De Céline à Mme La Néele. 29 avril 1891.

29 Avril 1891
Ma chère petite Jeanne,
J'ai été bien touchée de ta lettre de ce matin, je ne m'y attendais pas du tout aussi j'ai été doublement
surprise, je ne savais pas que tu pensais à l'obscure date de ma naissance. Je croyais que le 28 Avril,
ce pauvre petit débris de l'année, s'effeuillerait inaperçu. Pourtant je ne t'étonnerai pas, j'en suis sûre,
en te disant que pas un pétale de cette fleur sans beauté ne s'est vu fouler aux pieds, mais il a été
recueilli précieusement par une Maman incomparable et des petites sœurs comme on n'en rencontre
[1v°] pas souvent. Depuis le matin jusqu'au soir il y a eu fête, c'était à n'y rien comprendre, de vraies
mystifications ! Je ne savais pas quoi penser et je tombais de surprise en surprise ; je ne me suis pas
trompée en te disant que pas une parcelle de cette journée n'a été perdue, c'est plus que vrai.
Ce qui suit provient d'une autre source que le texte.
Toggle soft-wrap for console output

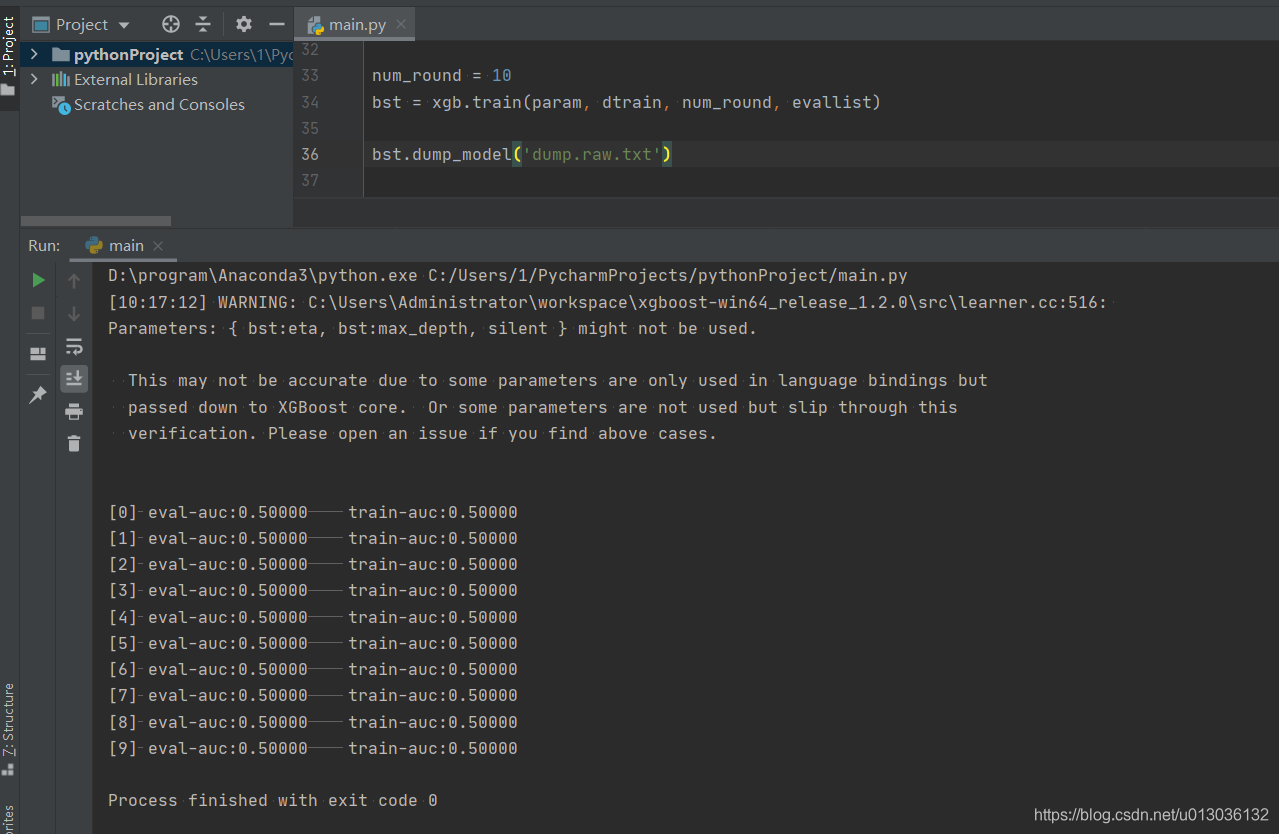73,347
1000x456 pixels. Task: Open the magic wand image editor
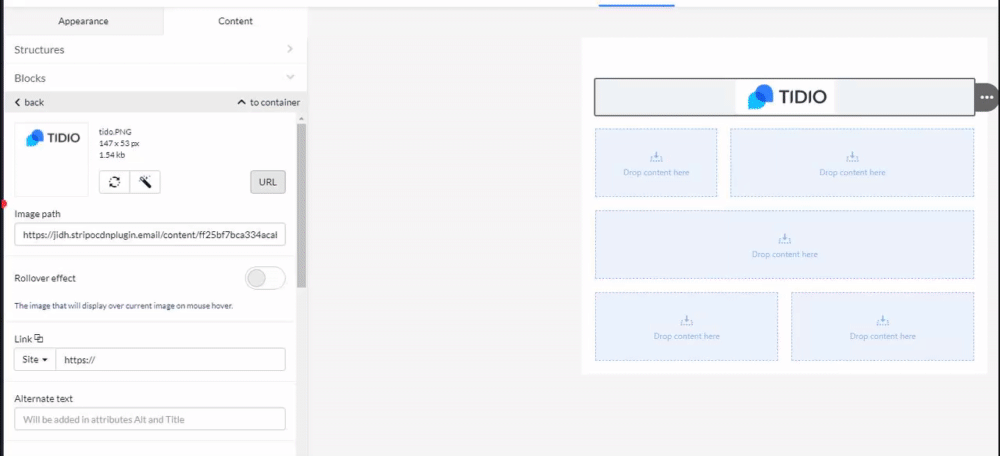pos(145,182)
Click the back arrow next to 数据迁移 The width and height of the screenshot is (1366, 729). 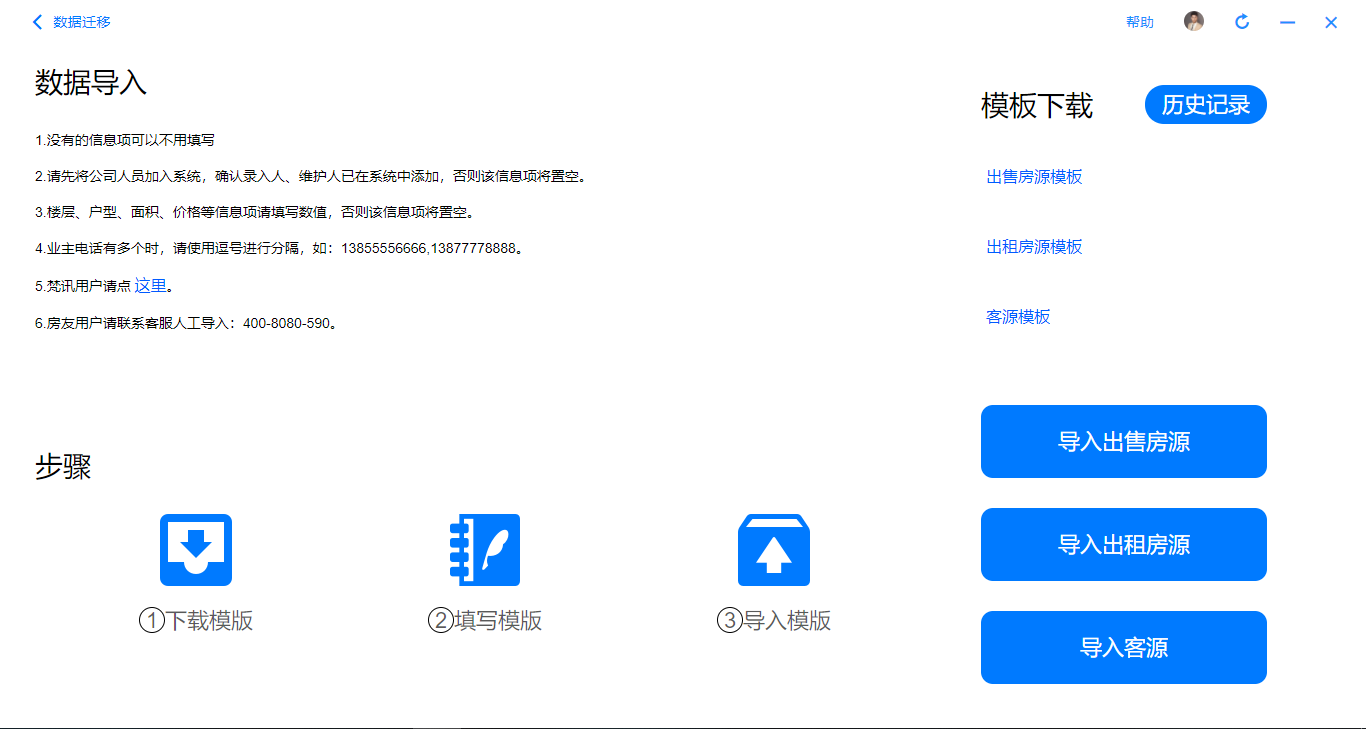pos(38,21)
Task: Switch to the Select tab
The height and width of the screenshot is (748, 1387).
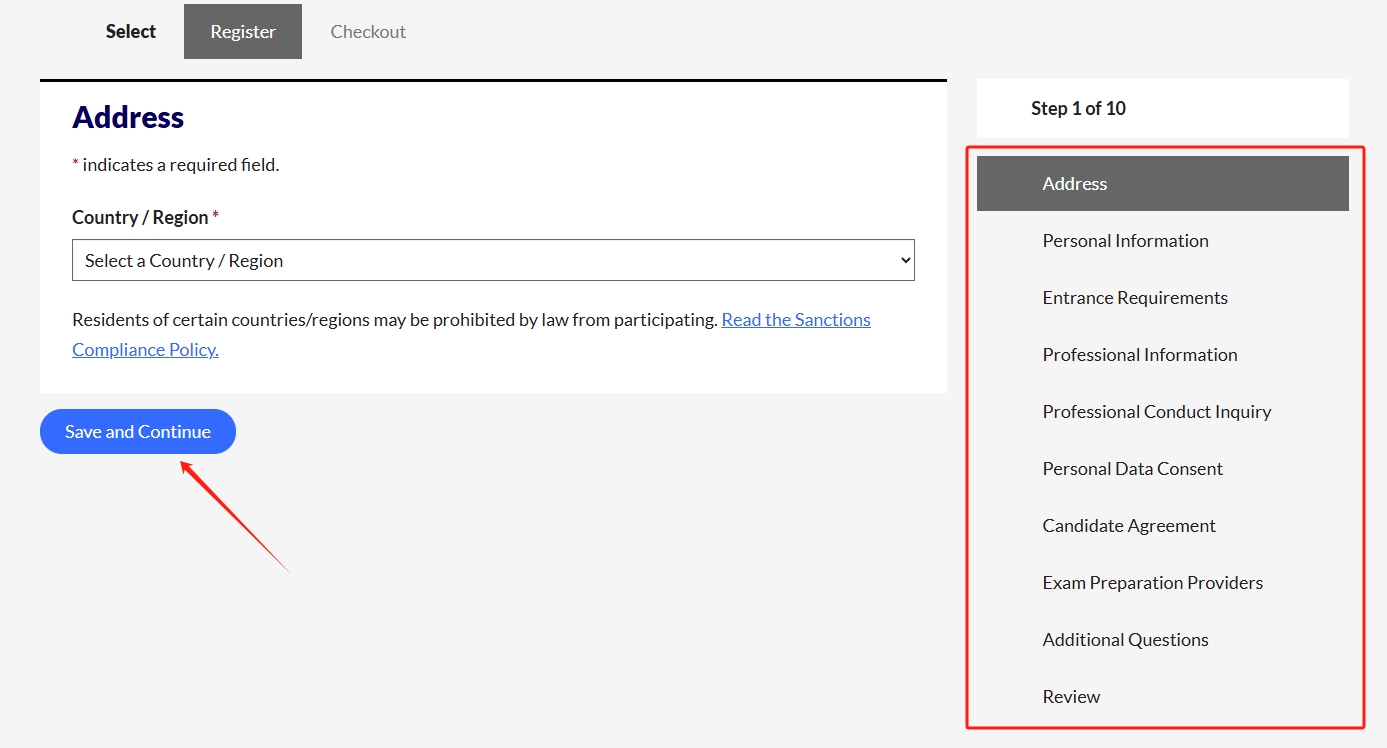Action: point(131,32)
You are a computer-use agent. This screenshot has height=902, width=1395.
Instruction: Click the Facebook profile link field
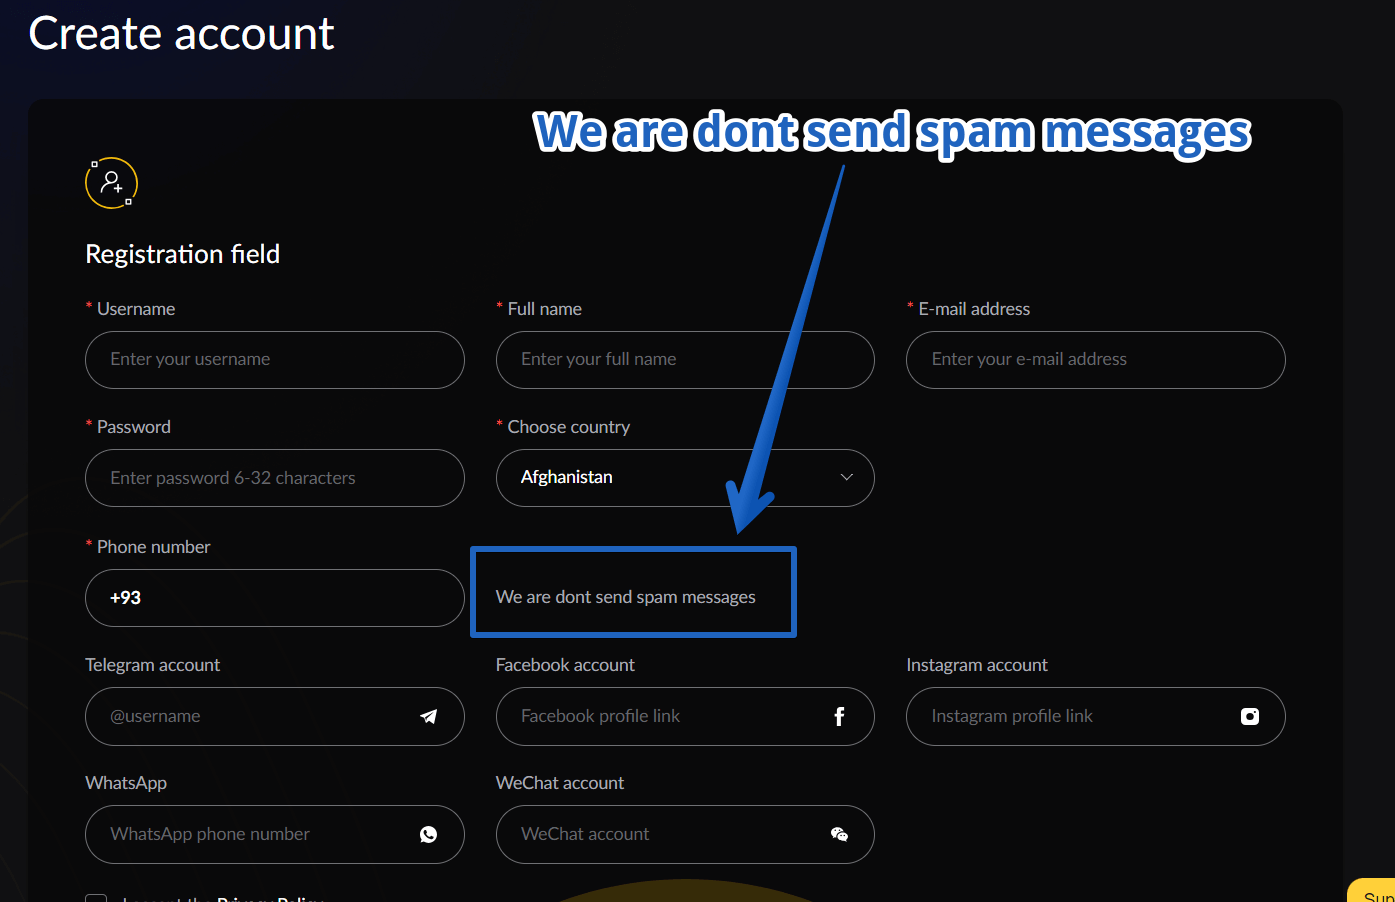pyautogui.click(x=685, y=716)
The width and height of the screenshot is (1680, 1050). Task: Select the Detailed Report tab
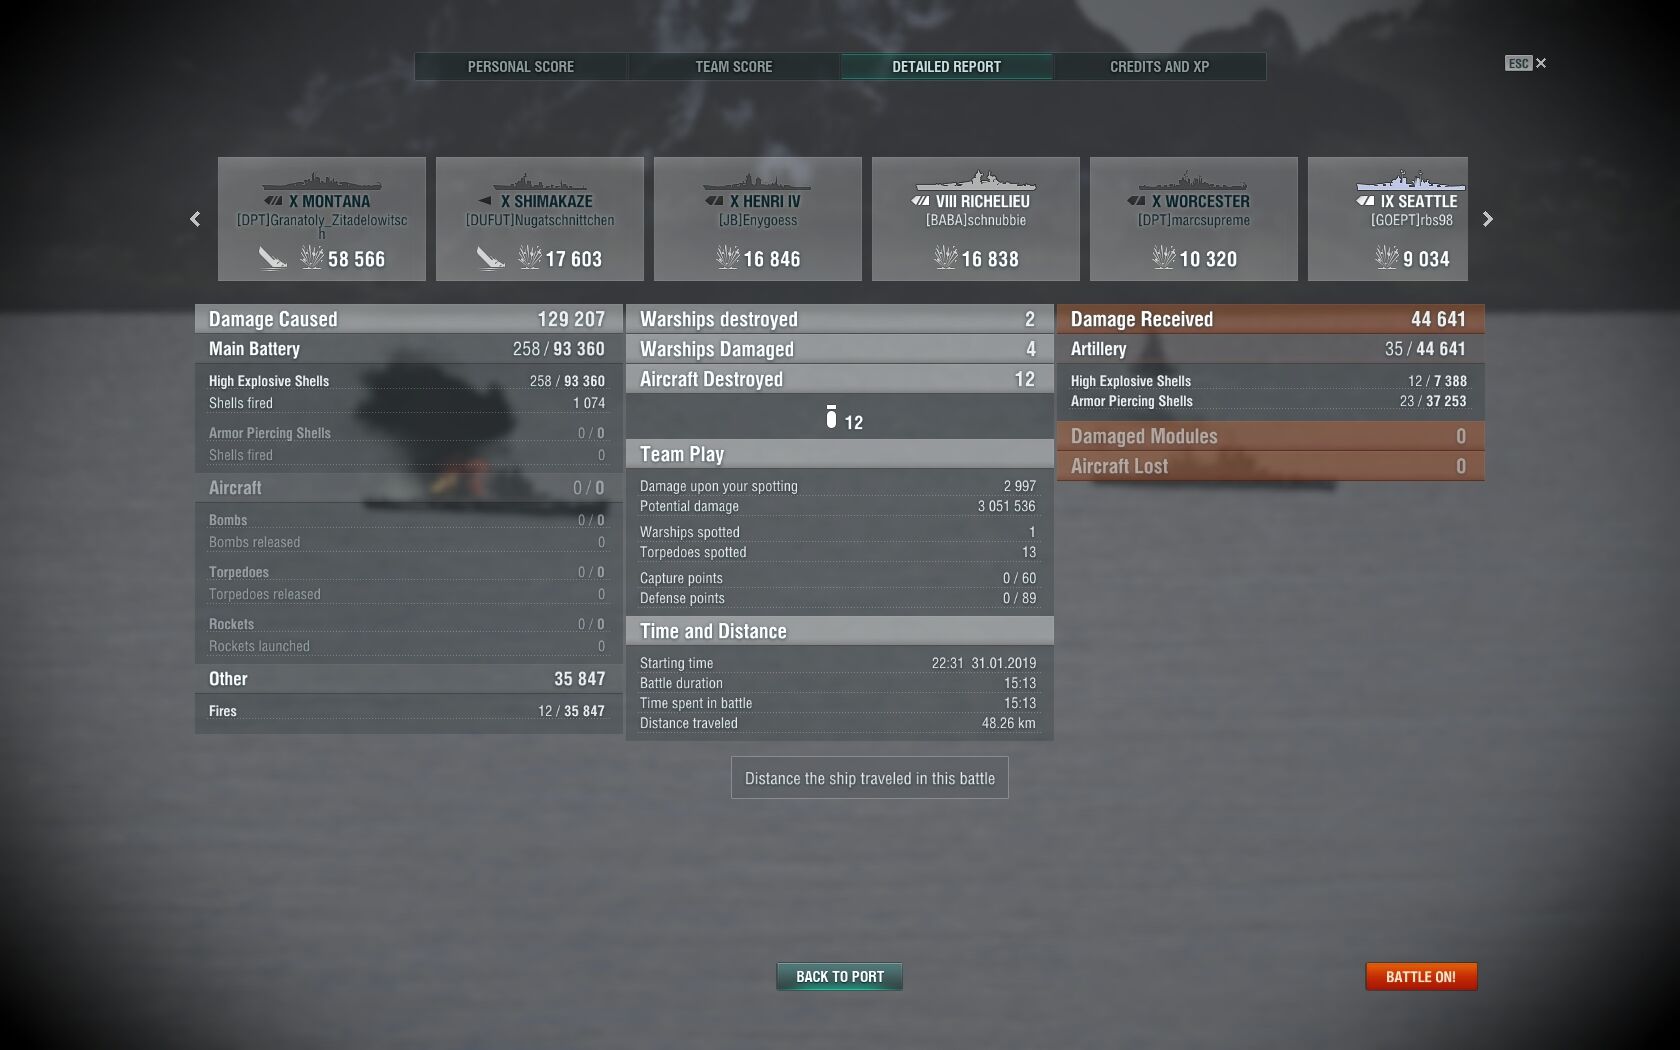[947, 67]
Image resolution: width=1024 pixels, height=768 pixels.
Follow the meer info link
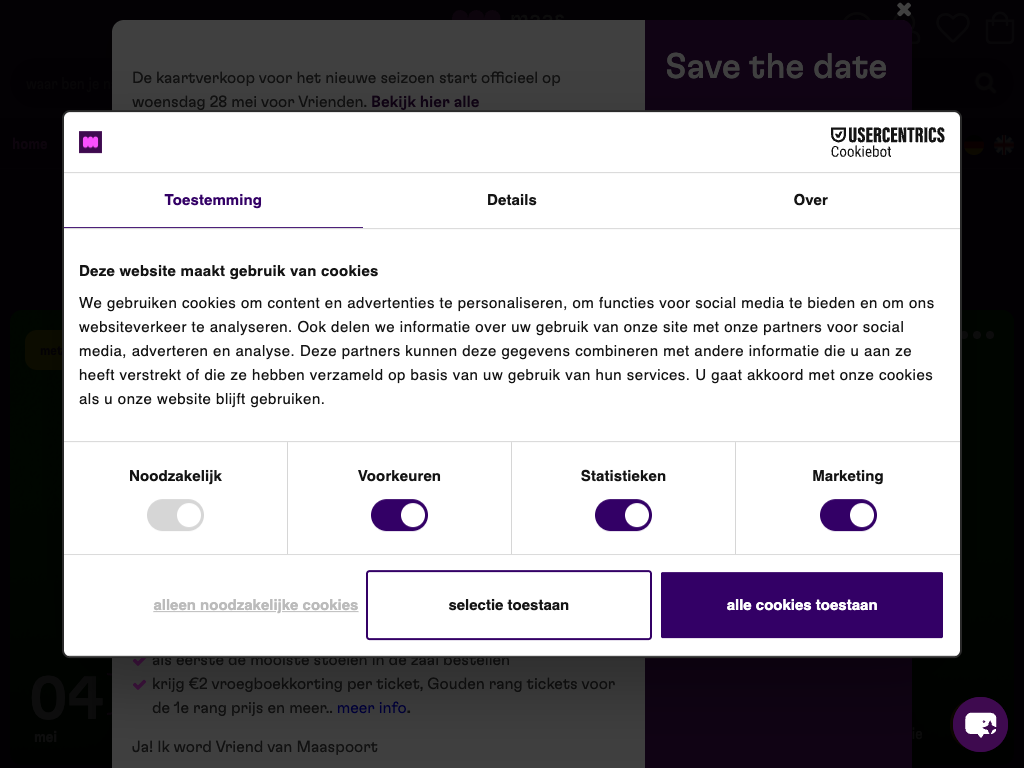click(x=373, y=708)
Ma Tante
m'a offert un bel azalée blanc, d'une petitesse qui m'a charmée, je ne savais pas qu'il en existât d'aussi
nain. Mon oncle a voulu se joindre à tous et m'a offert, sais-tu quoi ? un radis !... Mais il a compensé cette
malice en m'embrassant bien fort. Puis on a trinqué, mangé des gâteaux, etc. Je croyais que la fête était
finie, ah ! je me trompais de beaucoup. Toute la journée j'ai entendu chuchoter, descendre, monter les
escaliers (tu sais si [2 r°] Marie s'y entend). Mais je ne voyais rien venir et je me demandais pourquoi tant
de mystères. Le soir Céline (Maudelonde et, plus loin, sa sœur Hélène) est restée à dîner, puis Hélène
est venue la rejoindre, rien n'apparaissait encore. Enfin on nous invite à faire une promenade au jardin,
j'accepte, et que vois-je ?... Tout le bois illuminé ! profusion de lanternes vénitiennes, magnifiques feux
de bengale : j'étais ravie devant ce spectacle. Après nous avons exécuté une promenade aux flambeaux,
les domestiques s'y étaient joints, ce qui faisait un défilé féerique.
Tu vois, petite Jeanne chérie, comme on me gâte ! Je ne pouvais assez remercier, jamais je n'avais eu si
belle fête. Il faut dire aussi que ces beaux spectacles sont de l'invention de Francis, c'est lui qui nous en a
donné l'idée en les inaugurant dans la [2 v°] famille. Aussi pour le récompenser nous nous proposons à la
prochaine fête de vous faire jouir de l'illumination du bois.
Je m'aperçois, ma petite Jeanne, que ma lettre s'avance et que je ne t'ai pas fait les commissions de ma
Tante, vite parlons de Mme Fouchet. Pour ton chapeau de tous les jours nous avons choisi des boutons
d'or et des bleuets en petits bouquets distincts. Cette garniture va avec tout excepté avec le violet mais
puisque tu ne possèdes pas de robe de cette teinte il n'y a pas à s'en occuper. Pour le dimanche c'est plus
embarrassant et ma Tante est encore indécise. Mme Fouchet conseille fort une certaine petite capote à
fleurs d'une teinte rose, mais avant, ma Tante t'en parlera.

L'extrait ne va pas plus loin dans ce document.